▶ _DOCUMENT EXTRACT_:
╭──
Staples is realizing the hard way that the days for a superstore full of packing tape and printer cartridges are vanishing more quickly than most expected.
The retail giant put out a dismal set of results this morning, as customers went elsewhere for both holiday gifts and office supplies. Sales at Staples stores open more than a year slid 7 percent.
“It’s clear we underestimated the headwinds we are facing in our retail stores as well as demand for core office supplies,” Ronald Sargent, Staples’ chief executive, said on a conference call this morning.
Like RadioShack a few days ago, Staples reacted to the results by rolling out a plan to close stores by the end of next year—225 to be exact, or 12 percent of its North America locations. The retailer is also yanking from shelves about 1,200 poorly selling products and trying to shrink its remaining stores into 12,000 square-foot footprints—downsizing that will cut costs for employees, electricity, and a range of other overhead categories.
The decision seemed to shock investors; the stock plummeted almost 17 percent this morning. And the rationale for the strategic shift was blunt. Here’s Sargent again: “Stores have to earn the right to stay open; we are committed to making tough calls when it’s necessary.”
Staples, however, can afford to talk a bit tough, because a lot of customers disappearing from its stores aren’t going across the street to Office Depot; they’re ordering online. Nearly half of Staples business now comes through its Web store, and e-commerce sales were up 10 percent in the recent quarter. In the past year, Staples increased its online offerings fivefold and plans to triple that figure by the end of the year, bringing its total Web stock keeping units (known as SKUs among inventory managers) to 1.5 million.
RadioShack, by comparison, barely mentioned e-commerce as it rolled out a plan early this week to shut roughly one-fifth of its stores. Its executives were still touting the power of “knowledgable store associates who live and breathe technology.”
╰──
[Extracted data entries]
╭──
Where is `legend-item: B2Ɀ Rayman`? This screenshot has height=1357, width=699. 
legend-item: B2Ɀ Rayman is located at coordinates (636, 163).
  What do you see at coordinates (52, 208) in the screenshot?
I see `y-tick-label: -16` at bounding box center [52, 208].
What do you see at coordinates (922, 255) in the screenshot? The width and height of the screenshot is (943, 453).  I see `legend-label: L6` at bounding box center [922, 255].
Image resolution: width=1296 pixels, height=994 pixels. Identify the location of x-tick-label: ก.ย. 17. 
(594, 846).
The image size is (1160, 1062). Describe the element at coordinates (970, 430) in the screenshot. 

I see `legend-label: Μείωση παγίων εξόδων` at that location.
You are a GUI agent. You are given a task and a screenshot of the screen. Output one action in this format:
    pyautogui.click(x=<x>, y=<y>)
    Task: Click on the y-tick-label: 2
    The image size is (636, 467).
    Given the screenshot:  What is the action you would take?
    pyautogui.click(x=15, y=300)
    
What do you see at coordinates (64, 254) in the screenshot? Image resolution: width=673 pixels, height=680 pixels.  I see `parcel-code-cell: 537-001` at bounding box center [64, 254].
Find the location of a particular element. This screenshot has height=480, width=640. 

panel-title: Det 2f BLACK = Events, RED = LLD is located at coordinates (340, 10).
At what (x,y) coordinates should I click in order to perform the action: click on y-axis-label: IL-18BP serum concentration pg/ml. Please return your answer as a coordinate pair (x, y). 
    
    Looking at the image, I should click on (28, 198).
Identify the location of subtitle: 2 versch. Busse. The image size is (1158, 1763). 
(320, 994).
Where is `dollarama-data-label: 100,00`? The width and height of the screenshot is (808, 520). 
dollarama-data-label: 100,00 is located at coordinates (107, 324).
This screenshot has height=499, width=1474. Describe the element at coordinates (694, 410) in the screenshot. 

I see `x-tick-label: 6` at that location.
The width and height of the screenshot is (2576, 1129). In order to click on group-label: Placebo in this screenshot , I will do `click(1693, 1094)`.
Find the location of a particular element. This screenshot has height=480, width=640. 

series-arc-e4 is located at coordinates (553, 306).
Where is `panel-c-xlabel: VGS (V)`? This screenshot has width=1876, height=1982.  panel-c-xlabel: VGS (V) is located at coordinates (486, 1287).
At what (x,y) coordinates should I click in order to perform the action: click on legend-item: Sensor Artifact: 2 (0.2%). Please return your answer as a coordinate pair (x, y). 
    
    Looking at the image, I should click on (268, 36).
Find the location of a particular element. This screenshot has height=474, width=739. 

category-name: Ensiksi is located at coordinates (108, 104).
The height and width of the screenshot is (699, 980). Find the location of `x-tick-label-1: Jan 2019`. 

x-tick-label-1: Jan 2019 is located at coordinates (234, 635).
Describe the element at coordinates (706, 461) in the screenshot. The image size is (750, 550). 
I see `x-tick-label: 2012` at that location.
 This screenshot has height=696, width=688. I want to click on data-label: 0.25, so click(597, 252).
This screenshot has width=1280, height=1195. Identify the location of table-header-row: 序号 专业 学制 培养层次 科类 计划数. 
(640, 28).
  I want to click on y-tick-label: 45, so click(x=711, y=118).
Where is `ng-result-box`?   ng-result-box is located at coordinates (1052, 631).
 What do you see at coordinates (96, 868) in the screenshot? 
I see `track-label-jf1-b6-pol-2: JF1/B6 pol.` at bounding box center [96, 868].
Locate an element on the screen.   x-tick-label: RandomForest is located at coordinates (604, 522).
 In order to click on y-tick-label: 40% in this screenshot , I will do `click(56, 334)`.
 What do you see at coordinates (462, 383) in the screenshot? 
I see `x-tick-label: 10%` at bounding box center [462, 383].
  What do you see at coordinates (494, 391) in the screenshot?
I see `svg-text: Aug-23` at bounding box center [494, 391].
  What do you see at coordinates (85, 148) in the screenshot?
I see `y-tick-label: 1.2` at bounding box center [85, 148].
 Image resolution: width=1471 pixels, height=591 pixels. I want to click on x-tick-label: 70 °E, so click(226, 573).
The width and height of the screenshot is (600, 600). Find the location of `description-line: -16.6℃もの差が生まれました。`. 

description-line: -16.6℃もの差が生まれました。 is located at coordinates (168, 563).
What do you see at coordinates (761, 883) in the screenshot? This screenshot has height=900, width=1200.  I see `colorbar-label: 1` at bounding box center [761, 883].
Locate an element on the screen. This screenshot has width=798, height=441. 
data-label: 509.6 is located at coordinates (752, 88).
╰──
▶ _WHAT TO WORK ON_: From the article on Staples above, set down word for word the passage starting with "The retail giant" and going on through "slid 7 percent.".

▶ _SOLUTION TO THE PROBLEM_:
The retail giant put out a dismal set of results this morning, as customers went elsewhere for both holiday gifts and office supplies. Sales at Staples stores open more than a year slid 7 percent.